Task directions =>
In your answer, copy every entry that follows exactly.

Listed entries =>
:::
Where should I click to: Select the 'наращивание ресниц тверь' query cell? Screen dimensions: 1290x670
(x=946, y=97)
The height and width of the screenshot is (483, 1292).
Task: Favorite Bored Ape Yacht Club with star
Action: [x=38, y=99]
:::
Expected output =>
Where should I click to: Select the 'наращивание ресниц тверь' query cell? Screen dimensions: 1290x670
(x=946, y=97)
The height and width of the screenshot is (483, 1292).
Task: Favorite Bored Ape Yacht Club with star
Action: [x=38, y=99]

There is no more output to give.